(Saved data entries)
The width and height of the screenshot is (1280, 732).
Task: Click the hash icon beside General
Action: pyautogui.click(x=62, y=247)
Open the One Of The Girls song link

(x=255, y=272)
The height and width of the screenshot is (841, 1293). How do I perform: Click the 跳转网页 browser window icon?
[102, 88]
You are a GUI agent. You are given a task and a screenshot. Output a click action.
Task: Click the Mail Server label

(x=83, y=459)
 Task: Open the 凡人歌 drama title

--

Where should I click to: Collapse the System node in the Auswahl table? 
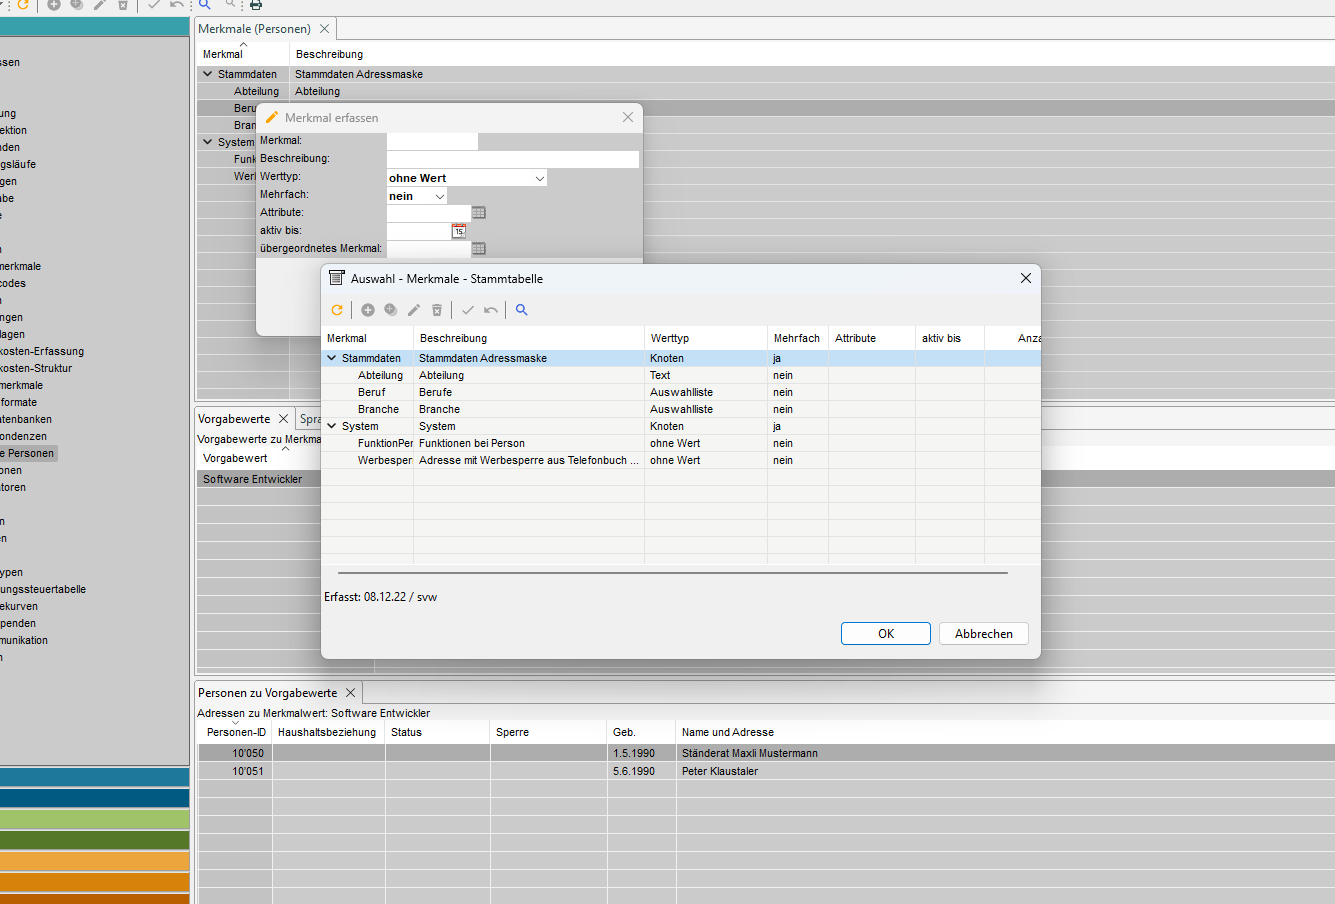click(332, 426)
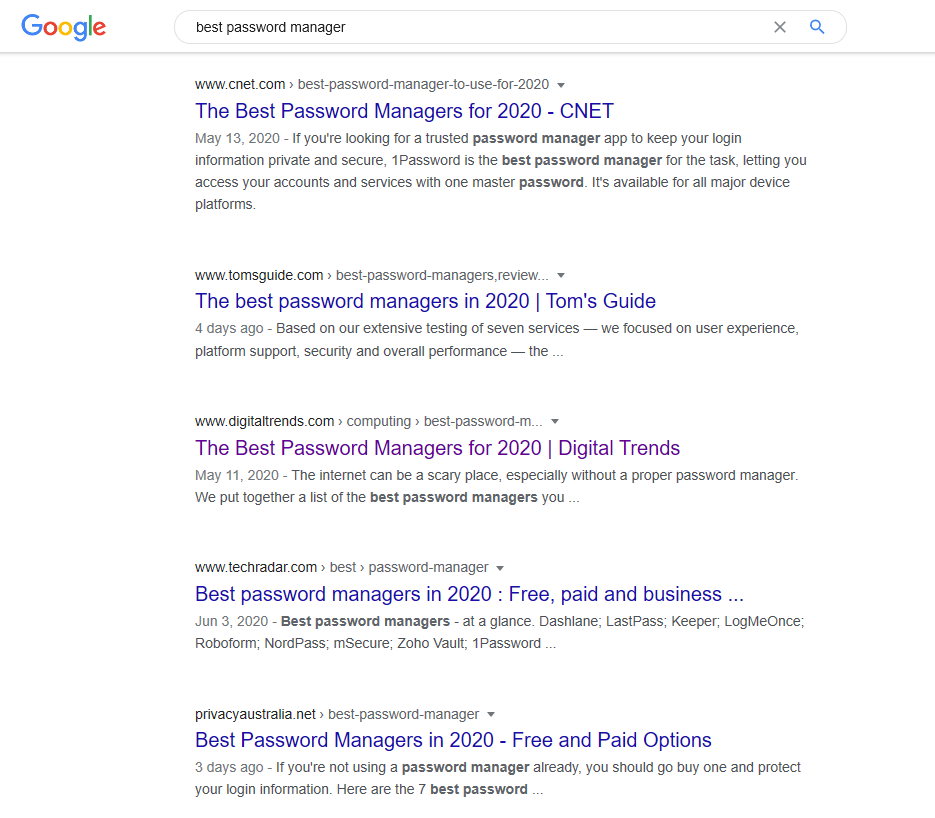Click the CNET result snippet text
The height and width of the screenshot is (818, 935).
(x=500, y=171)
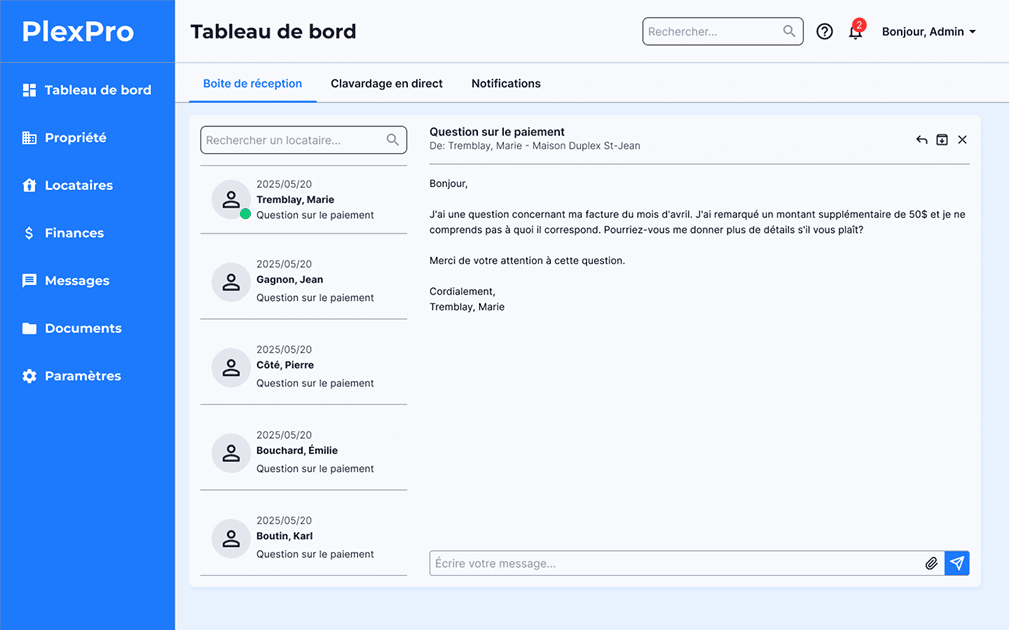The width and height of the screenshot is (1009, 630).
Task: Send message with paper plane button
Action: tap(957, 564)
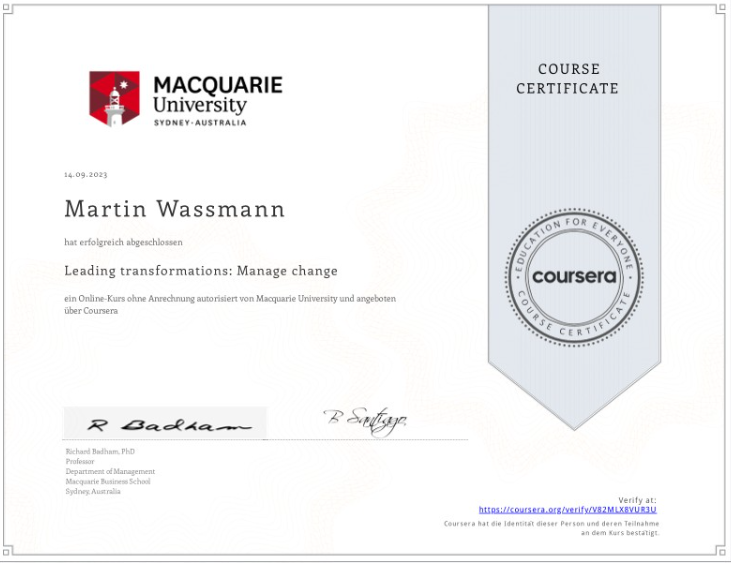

...

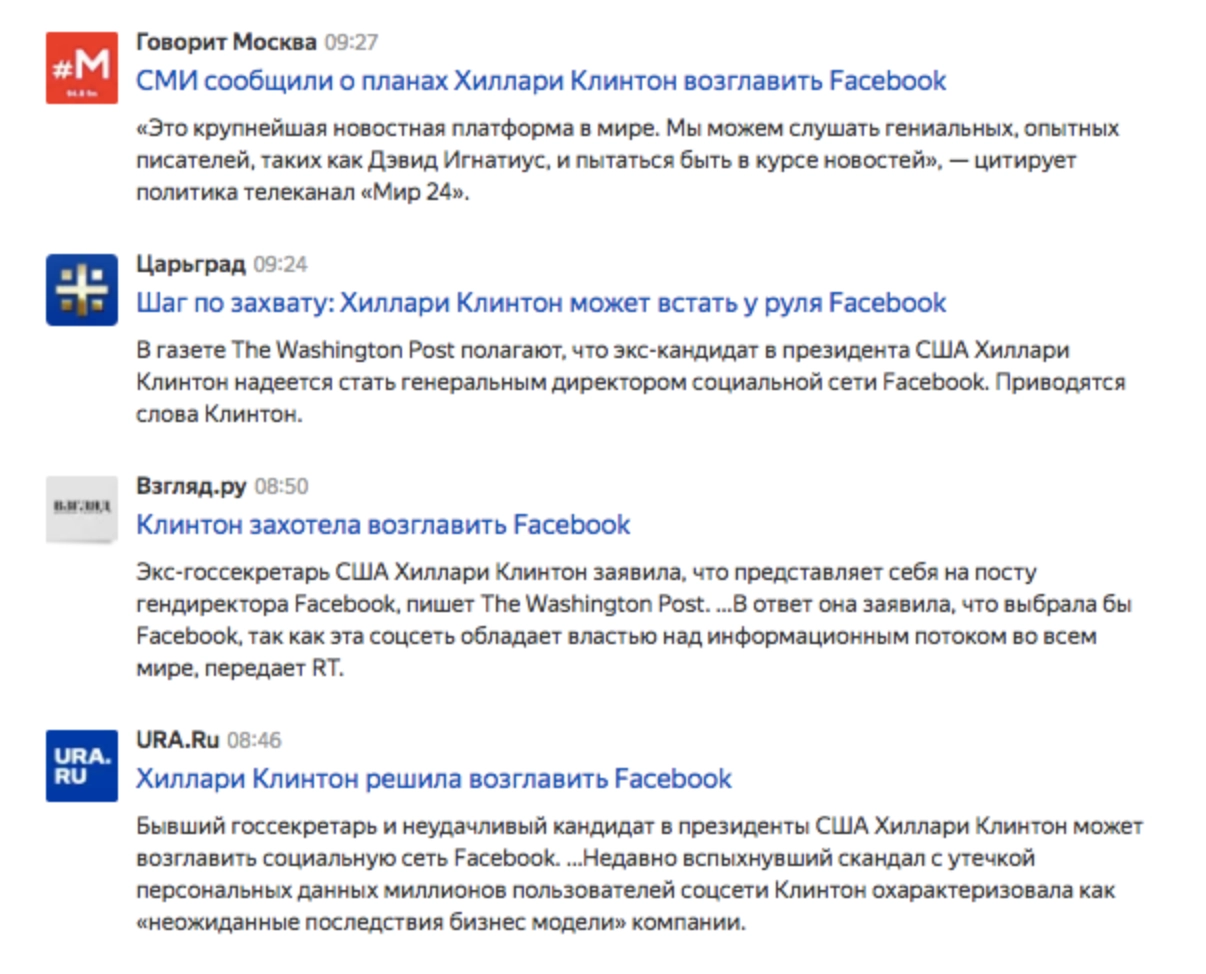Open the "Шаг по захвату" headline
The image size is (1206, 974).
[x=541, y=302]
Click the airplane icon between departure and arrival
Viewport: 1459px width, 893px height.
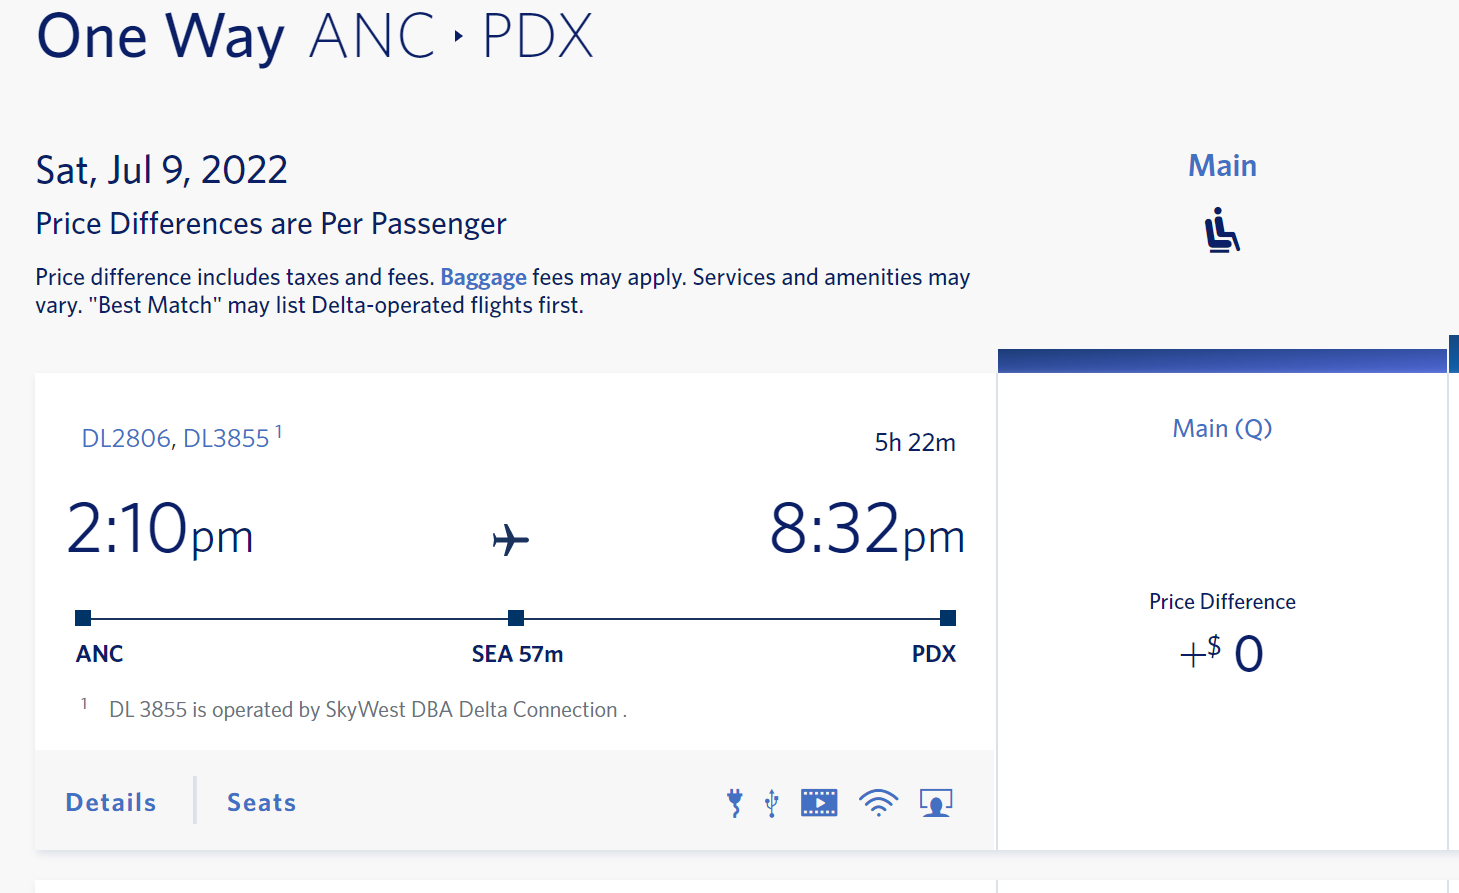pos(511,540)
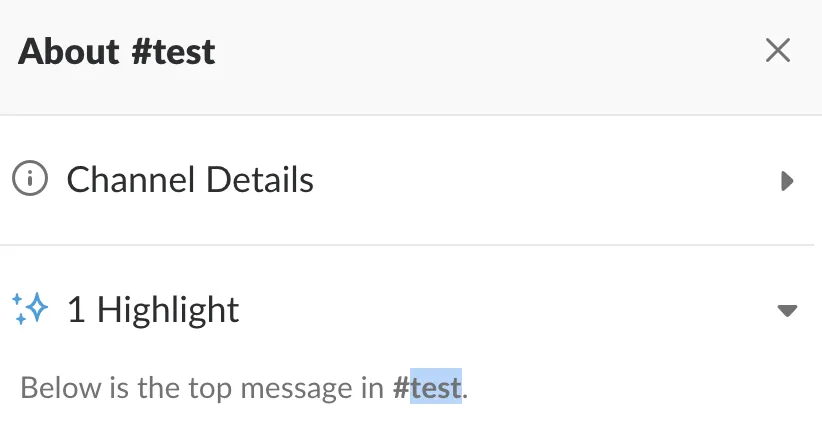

**The task**
Return only the lines between the one holding "Open the One Of The Girls song link" and the one holding "Task: Open the 凡人歌 drama title", inclusive, exactly as they appear above.

**Exercise response**
Open the One Of The Girls song link

(x=255, y=272)
The height and width of the screenshot is (841, 1293). How do I perform: Click the 跳转网页 browser window icon?
[102, 88]
You are a GUI agent. You are given a task and a screenshot. Output a click action.
Task: Click the Mail Server label

(x=83, y=459)
 Task: Open the 凡人歌 drama title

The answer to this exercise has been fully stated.